Especially if you're going to call this data analysis https://ycombinator.fyi/timeline

I think a FuckedCompany style overview of everything Ycombinator would be fun (and probably not overly flattering to Garry Tan) but I guess that would take more effort.

>it mostly seems to be targeting Garry Tan

He is rather unpopular in some circles due to his political opinions. So I am not surprised.

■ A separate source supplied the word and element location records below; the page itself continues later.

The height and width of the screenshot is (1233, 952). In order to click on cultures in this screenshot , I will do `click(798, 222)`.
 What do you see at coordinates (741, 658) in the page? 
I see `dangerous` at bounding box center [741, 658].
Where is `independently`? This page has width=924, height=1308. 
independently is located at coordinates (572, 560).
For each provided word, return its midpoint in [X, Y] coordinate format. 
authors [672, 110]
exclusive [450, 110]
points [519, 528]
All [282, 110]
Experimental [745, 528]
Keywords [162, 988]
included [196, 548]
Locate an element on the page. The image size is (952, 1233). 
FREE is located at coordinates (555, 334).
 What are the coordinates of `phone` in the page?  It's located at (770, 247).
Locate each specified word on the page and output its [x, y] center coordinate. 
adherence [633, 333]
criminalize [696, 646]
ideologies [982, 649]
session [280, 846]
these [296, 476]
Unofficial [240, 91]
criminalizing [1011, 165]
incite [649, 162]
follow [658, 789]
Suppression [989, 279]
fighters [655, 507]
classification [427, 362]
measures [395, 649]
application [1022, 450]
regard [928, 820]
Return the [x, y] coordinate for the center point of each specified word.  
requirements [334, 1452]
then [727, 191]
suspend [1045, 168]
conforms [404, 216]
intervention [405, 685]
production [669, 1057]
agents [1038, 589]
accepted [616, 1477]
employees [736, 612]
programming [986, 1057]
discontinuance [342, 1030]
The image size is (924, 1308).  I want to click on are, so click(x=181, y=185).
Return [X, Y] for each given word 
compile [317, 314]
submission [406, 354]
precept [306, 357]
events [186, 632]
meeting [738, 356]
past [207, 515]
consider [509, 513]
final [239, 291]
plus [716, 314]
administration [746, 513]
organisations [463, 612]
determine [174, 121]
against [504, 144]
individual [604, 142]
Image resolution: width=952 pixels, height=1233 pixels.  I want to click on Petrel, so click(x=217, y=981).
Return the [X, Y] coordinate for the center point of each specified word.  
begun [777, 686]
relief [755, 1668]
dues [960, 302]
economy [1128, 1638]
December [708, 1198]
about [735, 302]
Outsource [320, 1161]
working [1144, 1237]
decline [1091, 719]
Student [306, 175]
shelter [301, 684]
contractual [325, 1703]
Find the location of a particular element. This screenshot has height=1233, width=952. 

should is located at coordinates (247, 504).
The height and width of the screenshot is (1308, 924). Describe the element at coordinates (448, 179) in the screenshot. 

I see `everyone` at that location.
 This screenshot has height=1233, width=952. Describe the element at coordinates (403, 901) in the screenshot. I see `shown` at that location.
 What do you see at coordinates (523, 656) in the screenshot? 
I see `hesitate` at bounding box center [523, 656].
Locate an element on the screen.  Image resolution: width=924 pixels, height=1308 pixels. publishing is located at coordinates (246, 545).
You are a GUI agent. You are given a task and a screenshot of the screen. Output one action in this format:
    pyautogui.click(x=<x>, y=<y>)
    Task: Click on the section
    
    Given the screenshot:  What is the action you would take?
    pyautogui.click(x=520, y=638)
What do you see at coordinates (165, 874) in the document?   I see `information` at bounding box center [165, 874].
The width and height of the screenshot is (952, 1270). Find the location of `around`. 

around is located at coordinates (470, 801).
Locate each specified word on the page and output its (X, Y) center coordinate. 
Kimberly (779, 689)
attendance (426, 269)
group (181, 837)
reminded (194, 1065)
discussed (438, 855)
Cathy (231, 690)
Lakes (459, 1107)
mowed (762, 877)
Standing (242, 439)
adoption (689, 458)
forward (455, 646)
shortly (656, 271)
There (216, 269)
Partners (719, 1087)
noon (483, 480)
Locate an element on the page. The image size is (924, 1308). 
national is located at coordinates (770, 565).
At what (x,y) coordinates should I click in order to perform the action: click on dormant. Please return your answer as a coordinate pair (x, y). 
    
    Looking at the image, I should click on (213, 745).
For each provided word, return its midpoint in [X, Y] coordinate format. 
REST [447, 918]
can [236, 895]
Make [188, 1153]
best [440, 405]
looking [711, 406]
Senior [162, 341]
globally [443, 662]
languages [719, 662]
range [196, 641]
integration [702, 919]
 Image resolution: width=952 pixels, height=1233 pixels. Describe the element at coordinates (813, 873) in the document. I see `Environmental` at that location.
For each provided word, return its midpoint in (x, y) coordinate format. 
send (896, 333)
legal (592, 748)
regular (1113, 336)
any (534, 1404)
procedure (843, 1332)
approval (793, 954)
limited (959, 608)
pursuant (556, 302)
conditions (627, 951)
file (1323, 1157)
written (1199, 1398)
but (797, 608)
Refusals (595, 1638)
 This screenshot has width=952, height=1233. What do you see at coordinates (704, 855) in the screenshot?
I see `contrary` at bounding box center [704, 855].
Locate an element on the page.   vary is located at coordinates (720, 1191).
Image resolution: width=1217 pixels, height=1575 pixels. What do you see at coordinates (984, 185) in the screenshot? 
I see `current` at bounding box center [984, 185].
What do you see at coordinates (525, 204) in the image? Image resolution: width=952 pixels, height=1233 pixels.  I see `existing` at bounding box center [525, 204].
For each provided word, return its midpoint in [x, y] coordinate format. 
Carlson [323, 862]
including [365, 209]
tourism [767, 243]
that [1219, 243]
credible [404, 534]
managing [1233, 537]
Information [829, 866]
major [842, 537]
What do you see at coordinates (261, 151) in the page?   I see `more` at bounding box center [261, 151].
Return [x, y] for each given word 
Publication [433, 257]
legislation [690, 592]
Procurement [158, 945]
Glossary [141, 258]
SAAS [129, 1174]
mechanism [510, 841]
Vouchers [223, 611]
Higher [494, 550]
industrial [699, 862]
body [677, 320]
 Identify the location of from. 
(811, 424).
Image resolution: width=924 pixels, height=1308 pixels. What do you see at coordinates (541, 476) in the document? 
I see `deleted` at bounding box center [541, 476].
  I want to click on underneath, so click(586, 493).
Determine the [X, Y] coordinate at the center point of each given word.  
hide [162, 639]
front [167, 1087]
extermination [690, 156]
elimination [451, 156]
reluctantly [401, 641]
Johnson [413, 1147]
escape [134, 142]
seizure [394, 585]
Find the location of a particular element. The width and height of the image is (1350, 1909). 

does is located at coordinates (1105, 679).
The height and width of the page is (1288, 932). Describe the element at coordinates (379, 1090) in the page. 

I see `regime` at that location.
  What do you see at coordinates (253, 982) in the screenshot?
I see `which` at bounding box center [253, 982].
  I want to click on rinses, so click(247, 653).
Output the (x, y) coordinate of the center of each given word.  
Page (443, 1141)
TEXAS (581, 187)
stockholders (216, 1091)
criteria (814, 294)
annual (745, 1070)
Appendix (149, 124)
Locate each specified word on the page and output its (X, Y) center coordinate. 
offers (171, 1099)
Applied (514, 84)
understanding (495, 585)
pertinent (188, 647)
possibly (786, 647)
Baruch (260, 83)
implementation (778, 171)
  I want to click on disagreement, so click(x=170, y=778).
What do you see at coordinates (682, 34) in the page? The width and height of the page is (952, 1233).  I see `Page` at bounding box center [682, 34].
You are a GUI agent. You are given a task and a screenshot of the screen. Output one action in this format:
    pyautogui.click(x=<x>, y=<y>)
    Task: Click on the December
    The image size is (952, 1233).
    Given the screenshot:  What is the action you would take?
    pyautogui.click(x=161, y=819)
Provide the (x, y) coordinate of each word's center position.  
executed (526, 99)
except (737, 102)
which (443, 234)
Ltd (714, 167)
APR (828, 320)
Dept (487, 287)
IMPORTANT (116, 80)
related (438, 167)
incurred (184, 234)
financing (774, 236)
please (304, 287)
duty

He used to work at Palantir. You pretty much have to have shit moral views to be okay with that
I didn't read all of them, but none of the ones I read were simply business failures; most of them were selling snake oil or non-existent software as a service, or were productizing someone else's open source project while violating their license. That is to say, they were committing various kinds of fraud. Now, it's arguable whether YC could have detected all of these frauds or had a duty to do so, but the page is, to me, extremely valuable for providing examples of the ways in which the tech economy is basically a grift nowadays.
Which is why these critical pieces are important, so that this proportion doesn't increase. YC should stand these criticisms lest it become a religion of sorts.
If YC had a chance of being a "religion of sorts" it would have been about Paul Graham, that ship sailed a decade ago.
It apparently already is, just trying to say something marginally critical about YC will enrage the zealots of social mobility with their metaphorical pitchforks. But yeah, thinking back, it's not a religion, it's already a cult.